In this section I emphasize how basin management systems in which water is treated as a commodity disregard its fundamental role in ecological health, distort the balance of social power relations, and are predisposed to hydropower development. I establish this stance through the lens of political ecology as well as neoliberal platforms that inherently promote river development as it translates into economic benefit. Generally speaking, political ecology emphasizes the “premise that nature and environmental issues are inherently politicized and cannot be understood in isolation from the political and economic contexts within which they are produced” (Budds 2004, 5). These contexts, through which water management policies and regulations are formed, predetermine not only long-term ecological stability but also human interactions with water resources. Thus, political ecology illuminates how the roles of political and economic influences commanding hydropower have the ability to distance other necessary considerations from development decisions. More specifically, neoliberal strategies attach a market value to water,[1] or substantiate the commodification of a resource that has value beyond what an economic system can quantify. The regard, or lack there of, for “environmental consequences in [nations’] prescriptions for development,” or economic growth, is a concept that increases in complexity when considering the international private sector’s interactions with national water governance (Barbosa 2009, 28). This engagement relies upon the privatization of water, a concept that implies the creation of ownership, transforming for example, a water resource from a public good into a purchasable right.[2] “Privatization, therefore, is nothing else than a legally and institutionally condoned, if not encouraged, form of theft” (Swyngedouw 2005, 82). From a neoliberal perspective, market-based management is more efficient and effective, and “private sector involvement in water systems has been…a means of…increasing equity in terms of access to and affordability of water services” (Robinson 2013, 27). The realization of this ideal has been problematic however as hydropower industry interactions with water governance often serve as pertinent examples of misaligned allegiances and social conflict. Private energy corporations have not only developed an extensive international reach, they have also become powerful actors in both global markets and political systems.
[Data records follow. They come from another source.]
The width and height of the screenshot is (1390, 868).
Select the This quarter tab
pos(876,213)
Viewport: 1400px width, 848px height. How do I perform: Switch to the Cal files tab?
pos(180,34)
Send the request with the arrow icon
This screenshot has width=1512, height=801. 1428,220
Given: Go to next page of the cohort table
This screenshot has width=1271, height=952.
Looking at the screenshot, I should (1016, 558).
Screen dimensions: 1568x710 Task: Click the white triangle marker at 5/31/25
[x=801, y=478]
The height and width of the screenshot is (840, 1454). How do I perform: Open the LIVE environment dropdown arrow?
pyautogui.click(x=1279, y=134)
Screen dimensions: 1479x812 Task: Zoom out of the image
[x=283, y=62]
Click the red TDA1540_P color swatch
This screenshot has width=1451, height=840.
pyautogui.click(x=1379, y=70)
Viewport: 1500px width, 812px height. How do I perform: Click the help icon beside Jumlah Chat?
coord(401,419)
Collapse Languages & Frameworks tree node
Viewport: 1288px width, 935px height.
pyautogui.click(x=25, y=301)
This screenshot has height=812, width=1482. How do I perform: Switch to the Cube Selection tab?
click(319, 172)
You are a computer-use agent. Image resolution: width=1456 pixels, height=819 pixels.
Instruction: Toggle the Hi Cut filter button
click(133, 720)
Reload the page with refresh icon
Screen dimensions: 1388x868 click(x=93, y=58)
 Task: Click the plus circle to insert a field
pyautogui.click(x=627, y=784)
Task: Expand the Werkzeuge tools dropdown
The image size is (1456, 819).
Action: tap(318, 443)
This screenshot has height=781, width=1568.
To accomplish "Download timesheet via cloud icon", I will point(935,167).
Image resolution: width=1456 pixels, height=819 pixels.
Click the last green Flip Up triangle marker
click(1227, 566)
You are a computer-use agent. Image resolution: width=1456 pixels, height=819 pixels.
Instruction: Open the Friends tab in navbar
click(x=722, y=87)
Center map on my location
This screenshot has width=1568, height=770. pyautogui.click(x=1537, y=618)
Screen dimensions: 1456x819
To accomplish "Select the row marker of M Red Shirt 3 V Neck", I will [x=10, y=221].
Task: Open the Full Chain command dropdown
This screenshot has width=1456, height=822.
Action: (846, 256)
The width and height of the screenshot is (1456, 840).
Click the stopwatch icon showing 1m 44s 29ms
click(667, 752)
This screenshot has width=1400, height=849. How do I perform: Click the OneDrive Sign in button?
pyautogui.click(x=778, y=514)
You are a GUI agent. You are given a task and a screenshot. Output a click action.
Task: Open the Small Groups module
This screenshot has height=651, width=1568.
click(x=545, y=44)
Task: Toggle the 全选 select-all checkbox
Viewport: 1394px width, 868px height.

Constructing a hydro project has come to imply the creation of a vast network of developers and financiers, often including multinational corporations. Such expansive involvement “underlines a shifting geopolitical situation, with an increasing number of projects financed by internationally operating companies based in foreign countries…general[ly], these parties only seize investment opportunities but are not involved in project development or dam operation” (Zarfl 2014, 168). An example of such a conglomeration is the Brazilian hydropower industry which in a two-year time span, 2010-2012, included financers from the United States, Spain, France, Switzerland, and twenty-eight other contributors (Zarfl 2014). These influences have historically and are currently bringing into question the legitimacy and overall national benefit of many developments, as profit margins from the energy produced are often directed towards foreign groups. The commodification of water, promoted through the neoliberal economic platform, has promoted such financial divisions, physically removing funders from the consequences of their investments. Considering hydropower, this dynamic continues to emphasize “the widespread acceptance of a global corporate ideology,” which “has played an important role in rationalizing and sanctifying unequal relations of power” (Campbell 2009, 77). Power dynamics are displayed through the increasingly prevalent social objections to hydro developers’ disregard for ramifications of altered flow regimes.
[1] For specific examples of applied neoliberal ideology, water privatization transitions, and results, please see (Robinson 2013).
[2] Refer to (Swyngedouw 2005) for examples of privatized water management systems, their transitions into becoming as such, and the subsequent increased potential for corrupt practices.